__Your objective__: List the movie titles in the sample DataFrame that the pandas lesson below builds for demonstration.

__Source extract__:
******************************

# GenAI-Camp: Day 01
## Lesson: Data Understanding with Pandas

This lesson is intended to show you the basics of data understanding using *pandas*.

During this lesson you will learn how to ...

- read tabular data
- explore descriptive statistics
- do simple data manipulation

### Set up the environment
Import the necessary libraries, set constants, and define helper functions.

In [None]:
# Import necessary libraries
import pandas as pd
import numpy as np
import os

In [None]:
# Check runtime environment to make sure we are running in a colab environment. 
if os.getenv("COLAB_RELEASE_TAG"):
   COLAB = True
   print("Running on COLAB environment.") 
else:
   COLAB = False
   print("WARNING: Running on LOCAL environment.")

In [None]:
# Define path of ressources
if COLAB:
    # Clone the data repository into colab
    !git clone https://github.com/openknowledge/workshop-genai-camp-data.git
    DATA_PATH = "/content/workshop-genai-camp-data/day-01/data"
else:
    DATA_PATH = "../data"
IMDB_FILE = DATA_PATH + "/imdb_dataset.csv"

### Introduction: [Pandas](https://pandas.pydata.org/docs/)

In [None]:
# Create a sample dataframe for demonstration
data = {
    'Movie': ['Inception', 'The Dark Knight', 'Interstellar', 'Dunkirk', 'Greatest Showman'],
    'Year': [2010, 2008, 2014, 2017, 2017],
    'Rating': [8.8, 9.0, 8.6, 7.9, 7.5]
}

# Load the sample data into a pandas DataFrame
df_introduction = pd.DataFrame(data)
df_introduction

In [None]:
# A column of a dataframe is called Series
type(df_introduction['Movie'])

******************************

__Information provided__:
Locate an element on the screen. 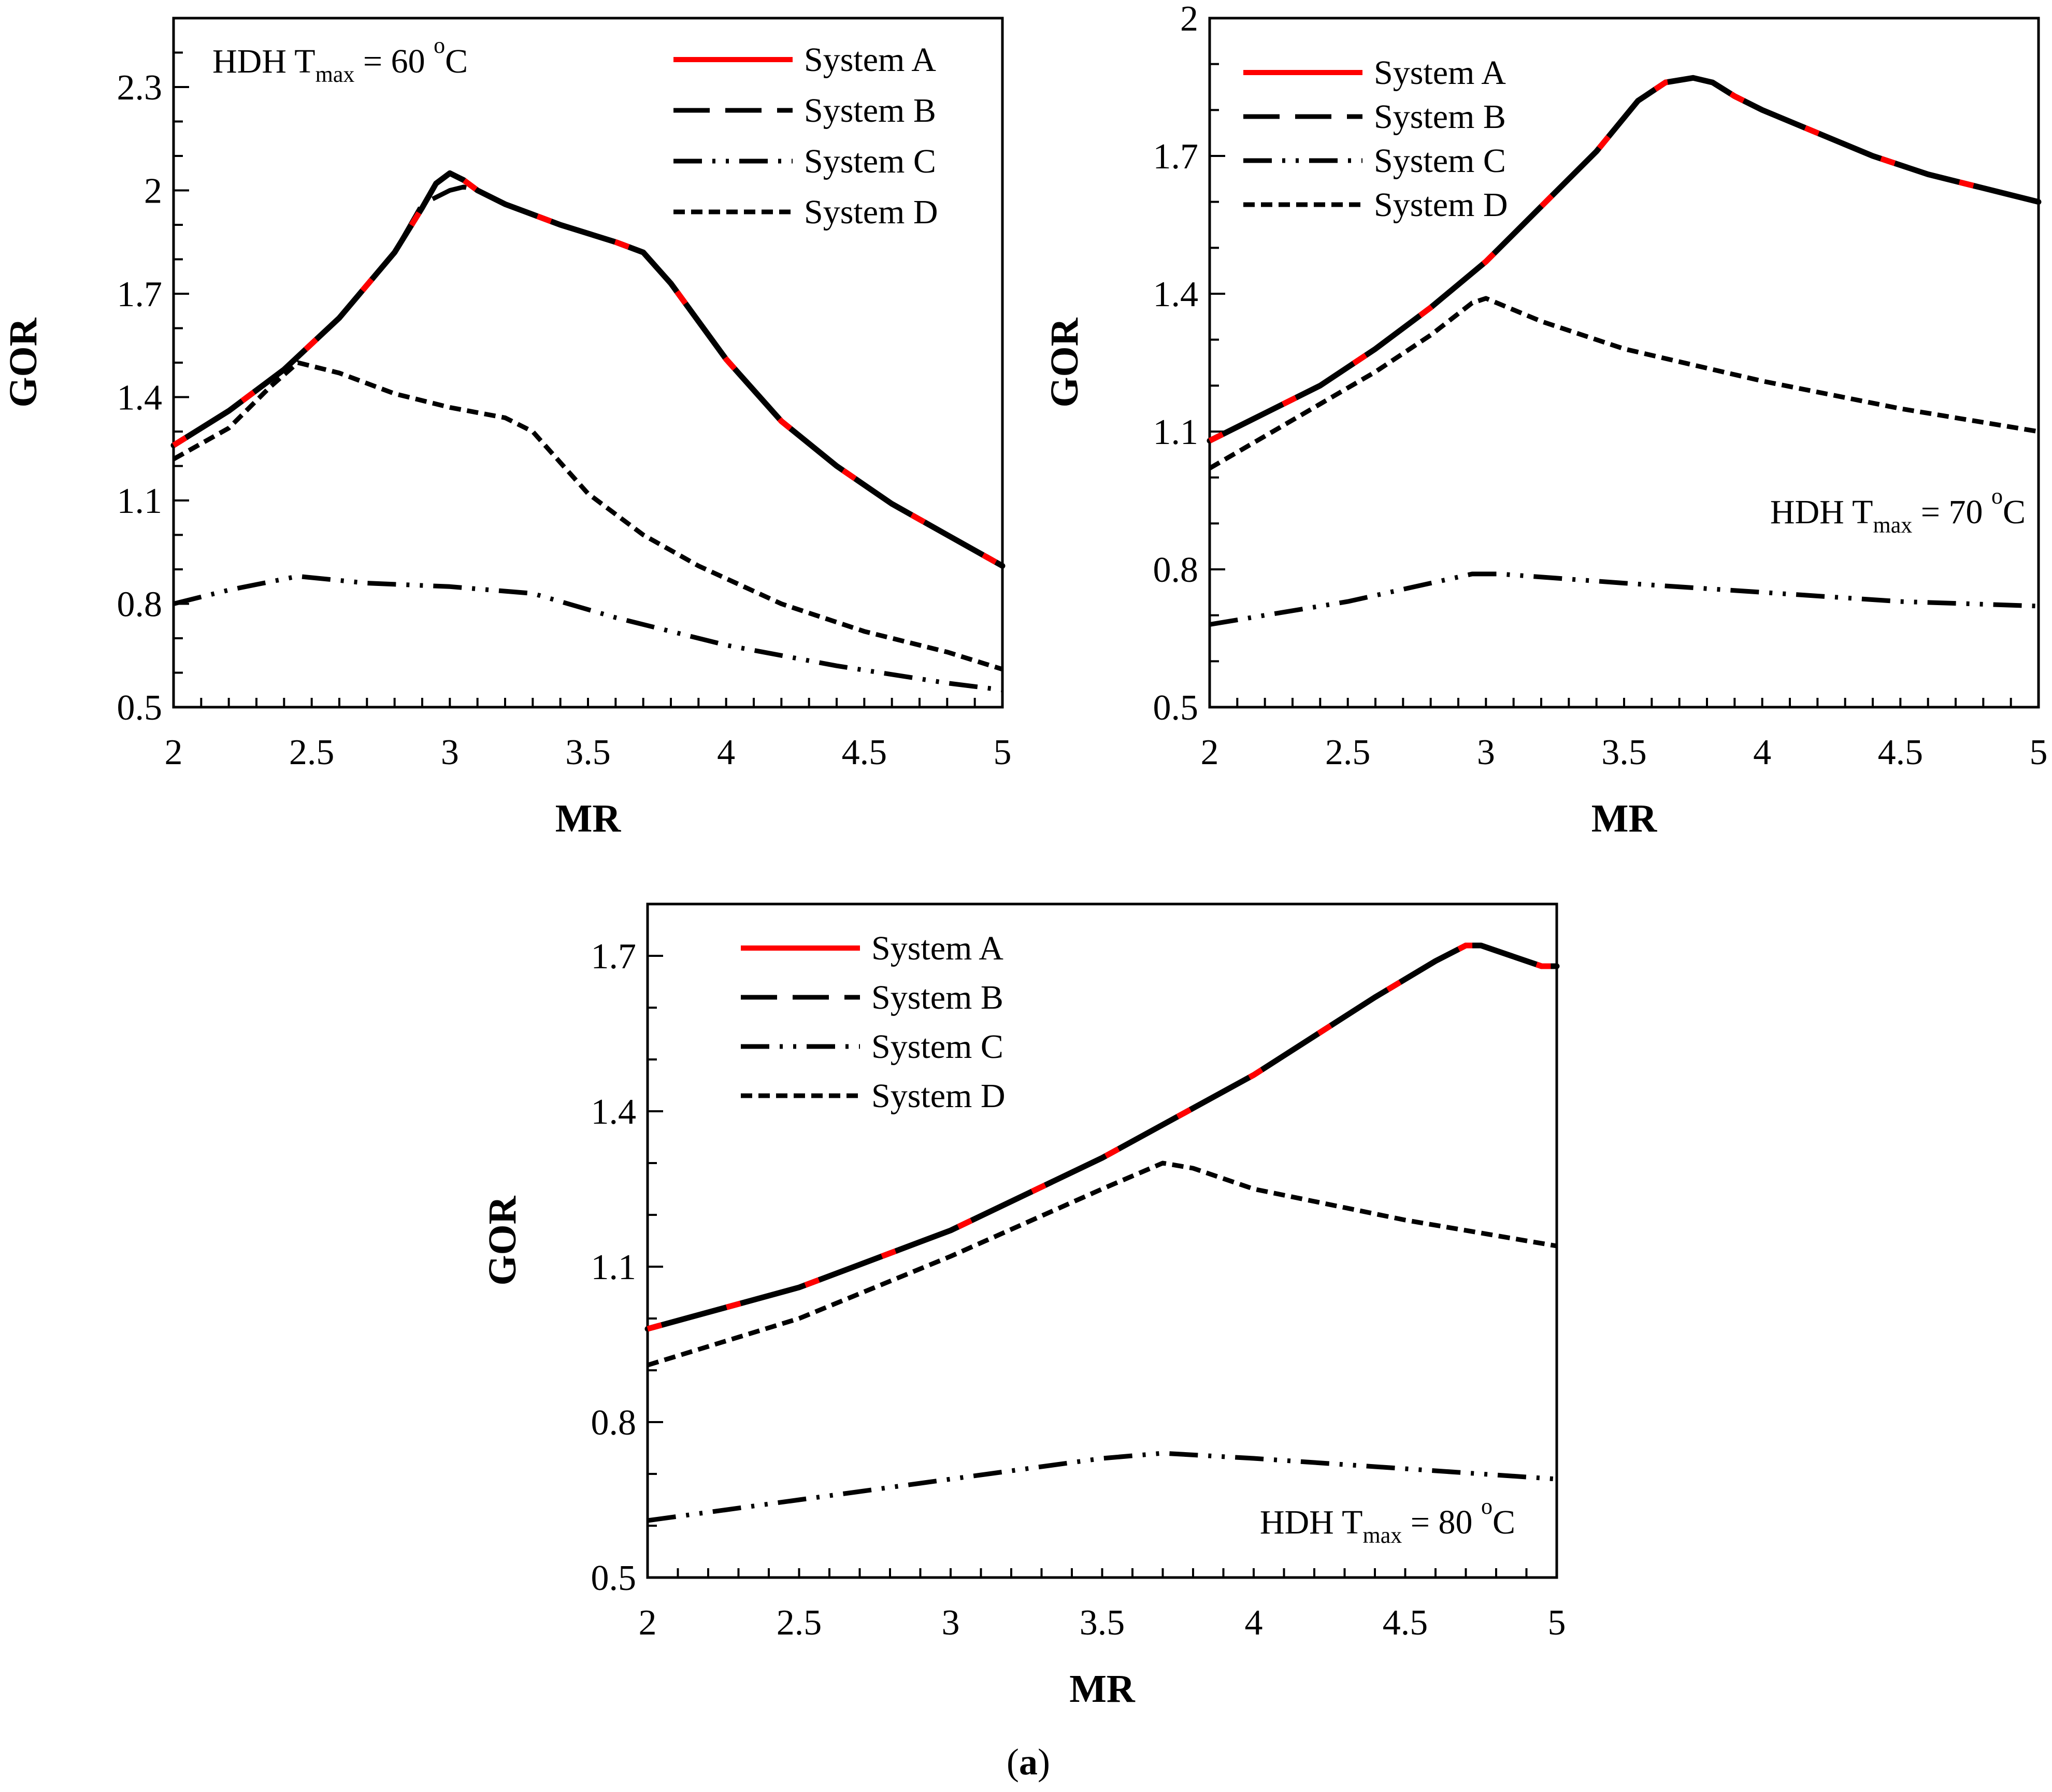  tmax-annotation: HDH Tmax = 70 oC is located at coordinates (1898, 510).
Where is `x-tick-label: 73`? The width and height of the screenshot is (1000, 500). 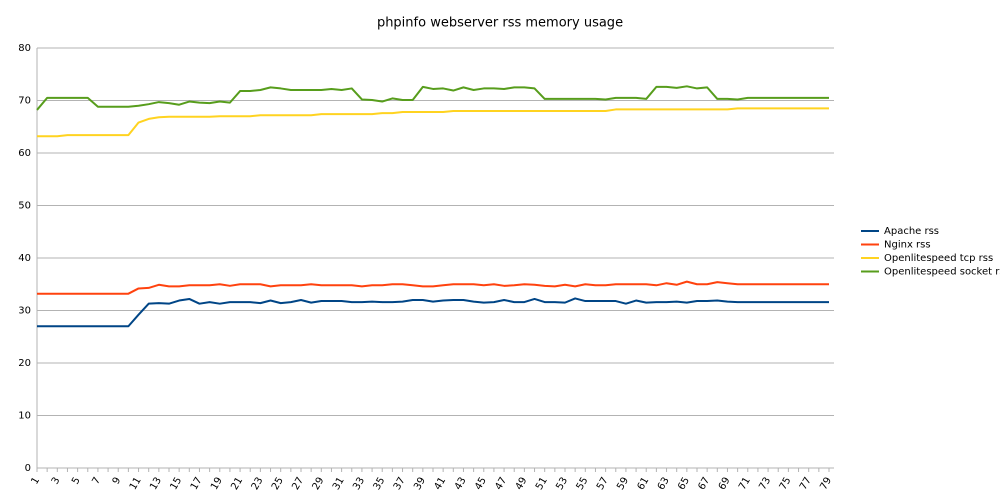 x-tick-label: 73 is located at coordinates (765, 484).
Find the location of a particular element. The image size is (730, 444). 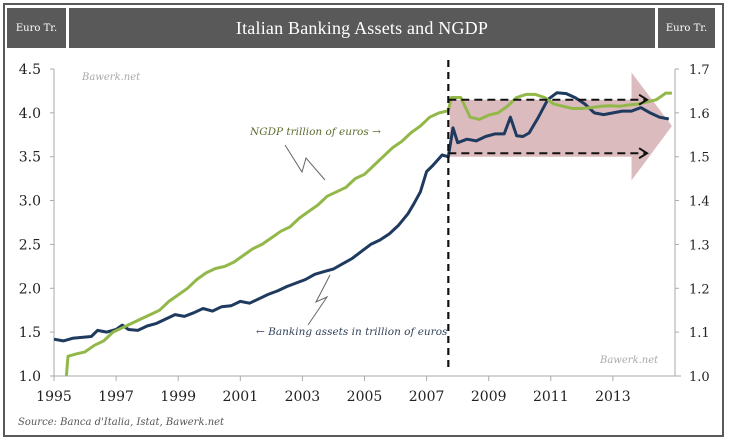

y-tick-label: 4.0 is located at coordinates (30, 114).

******************************

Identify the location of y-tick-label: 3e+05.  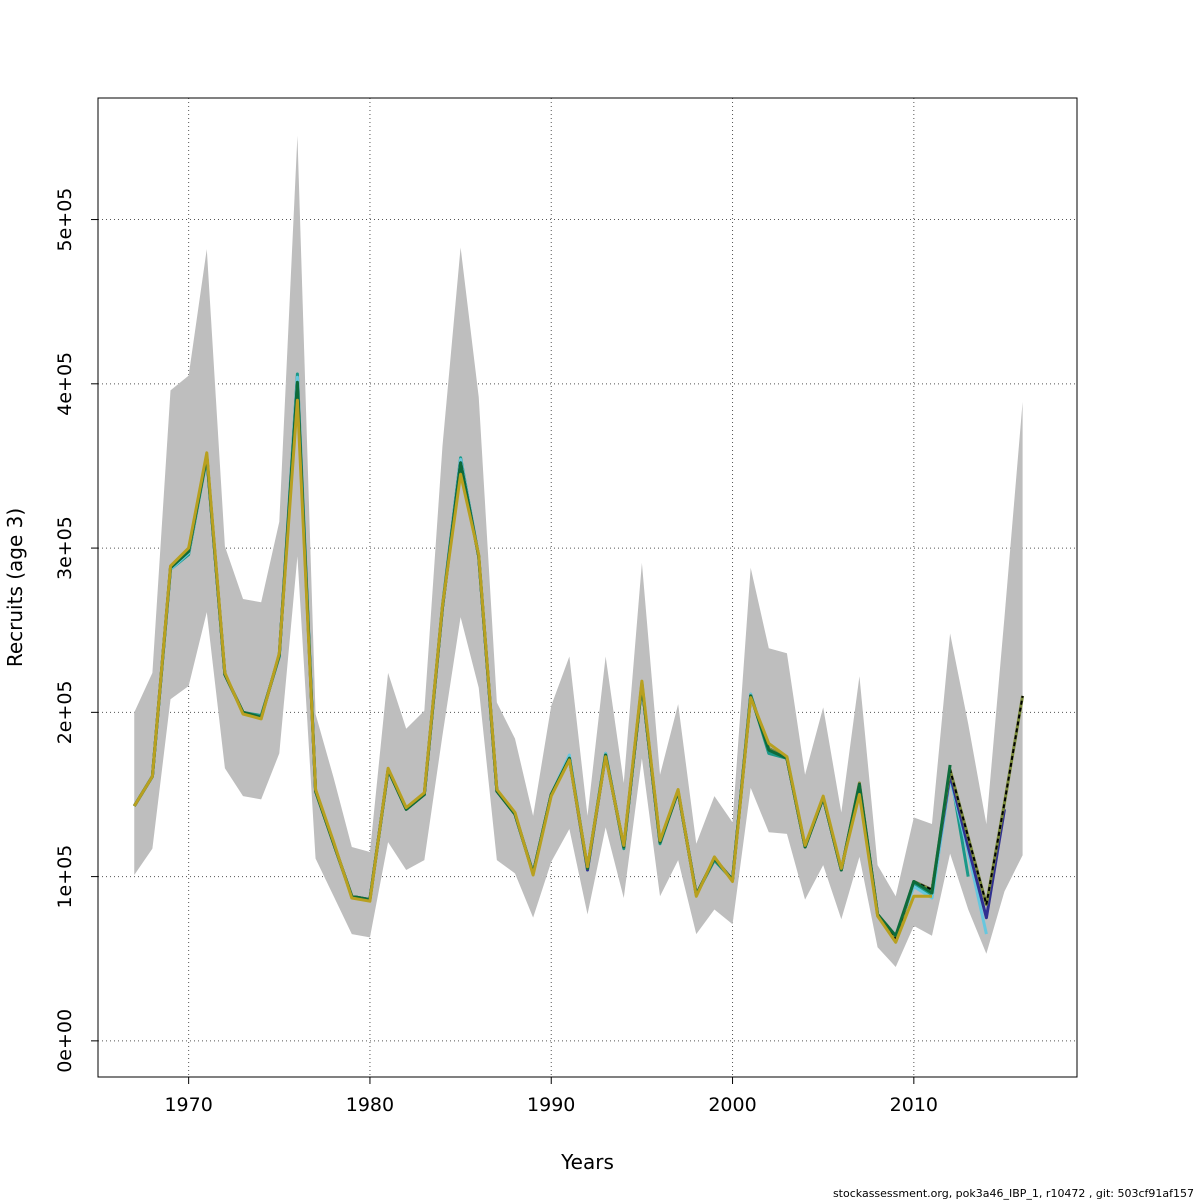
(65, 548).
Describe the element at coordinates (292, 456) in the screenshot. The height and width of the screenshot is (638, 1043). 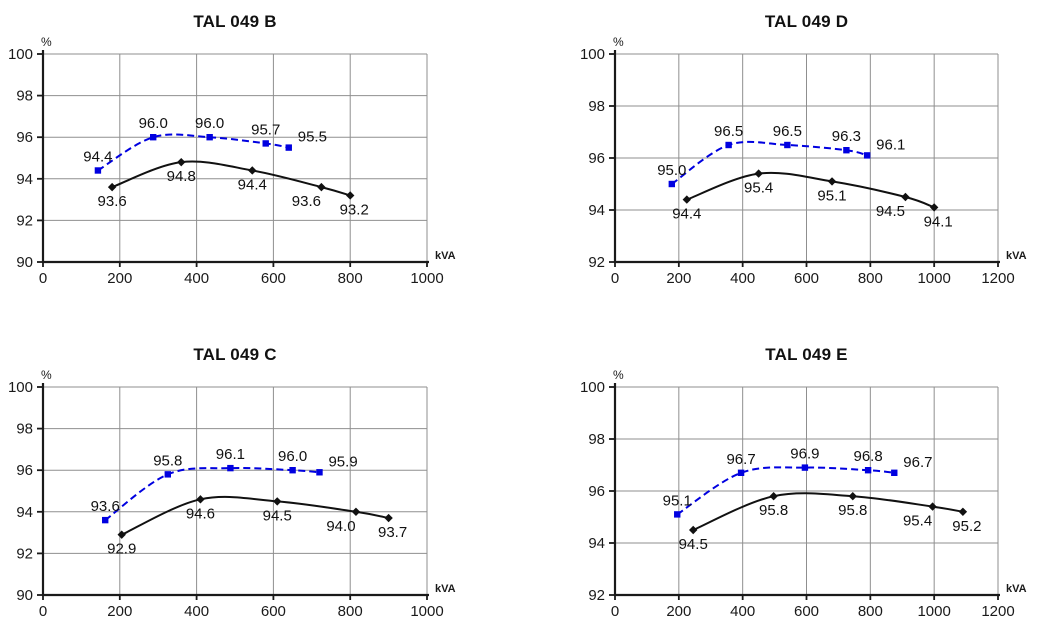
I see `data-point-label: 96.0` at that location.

******************************

__Task solution__:
Inception
The Dark Knight
Interstellar
Dunkirk
Greatest Showman